Single Baru Katy Perry "Chained To The Rhythm" Bernuansa Politis


Katy Perry is back! Setelah sukses merilis Rise yang menjadi anthem Olimpiade 2016 pada Agustus tahun lalu, dia menelurkan single Chained to the Rhythm. Lagu yang diluncurkan pada Jumat (10/2) itu langsung disambut sangat manis. Dalam hitungan jam, single tersebut memuncaki chart Billboard + Twitter Trending 140. Chart itu menunjukkan statistik real time di Twitter terkait dengan cuitan atau tagar tentang musisi dan karyanya.

Di Spotify, Chained to the Rhythm juga memecahkan rekor. Yakni, menjadi single musisi perempuan dengan angka first day streaming terbanyak. Dalam sehari, lagu tersebut sudah didengarkan 3.062.293 kali. Di YouTube, video lirik lagunya –yang dibintangi seekor hamster imut dan miniature cooking– disaksikan 10,5 juta kali hingga tadi malam.

Perwakilan Perry dari Direct Management Group, Martin Kirkup, menyatakan bahwa rekor-rekor itu tidak lepas dari upaya tim yang melakukan promosi besar-besaran. Sebelum rilis, Perry menyebar delapan disco ball di beberapa kota di Amerika Utara dan Eropa. Sejumlah teaser juga diunggah di Instagram Perry.

Pada Selasa (7/2), pelantun Unconditionally tersebut mengunggah foto wajahnya dengan kostum dan rambut yang dipakai untuk single baru. Keesokan hari, dia mem-posting billboard video di kawasan Beverly Hills. ’’Petunjuk baru: 10 Februari’’. Begitu tulis Perry sebagai caption. Setelah itu, secara beruntun dia mengunggah foto disco ball berwarna keperakan tersebut terikat di kaki, sebuah bangku di Los Angeles, serta sebuah peta dunia yang beberapa titiknya tertutup disco ball.

Selain itu, Kirkup mengungkapkan bahwa pihaknya dapat tawaran dari Spotify mengenai promosi Chained to the Rhythm. ’’Mereka menawarkan dukungan penuh.

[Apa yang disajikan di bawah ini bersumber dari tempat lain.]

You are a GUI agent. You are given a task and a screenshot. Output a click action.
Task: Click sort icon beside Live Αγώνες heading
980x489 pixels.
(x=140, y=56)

Kami tidak meminta billboard. Semua murni tawaran Spotify,’’ tegasnya sebagaimana dikutip Entertainment Weekly. Single milik kekasih Orlando Bloom itu mendapatkan spot promo eksklusif di aplikasi layanan streaming tersebut.

Banyak kritikus yang beranggapan, single terbaru Perry punya nuansa politis yang kuat. Hardeep Phull, kolumnis The New York Daily, menuturkan bahwa Perry benar-benar berubah dari penyanyi yang membawakan I Kissed A Girl hingga Chained to the Rythm. ’’Dia bukan sekadar pop queen,’’ tulis Phull.

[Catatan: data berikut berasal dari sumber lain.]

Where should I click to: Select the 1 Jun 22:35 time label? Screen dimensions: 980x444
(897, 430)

Sementara itu, kritikus musik Billboard Jason Lipshutz menyebut single bernuansa bubble gum yang kental nuansa synth tersebut sangat unik. ’’Lagu itu jadi ’serangan’ pertamanya, mewakili anti-Donald Trump. Tidak sekasar F*** Donald Trump-nya YG, tapi liriknya benar-benar mengena,’’ tulisnya. Hoax, ketidakpedulian terhadap sesama, kebiasaan ikut arus, hingga melupakan identitas sendiri terselip dalam syair lagu bertempo sedang tersebut.

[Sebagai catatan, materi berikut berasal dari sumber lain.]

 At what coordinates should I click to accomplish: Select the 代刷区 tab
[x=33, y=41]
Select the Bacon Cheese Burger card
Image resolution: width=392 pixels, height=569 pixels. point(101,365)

Selama beberapa tahun terakhir, pemilik nama Katheryn Elizabeth Hudson itu memang aktif dalam berbagai pergerakan politik. Dia dikenal sebagai suporter loyal Hillary Clinton dan ikut dalam Women’s March di Washington DC bulan lalu.

Chained to the Rhythm dibawakan live oleh Perry untuk kali pertama pada malam penghargaan Grammys 2017 pagi ini WIB (13/2). Single yang ditulis bersama Sia dan dibawakan bareng Skip Marley tersebut menandai image baru Perry. Selain lirik yang lebih dalam, Perry bakal tampil dengan gaya baru. Yaitu, wavy medium cut pirang, mirip dengan warna rambut sang kekasih. Dia juga memilih wardrobe bernuansa pastel, tidak lagi warna-warni mencolok seperti awal karirnya.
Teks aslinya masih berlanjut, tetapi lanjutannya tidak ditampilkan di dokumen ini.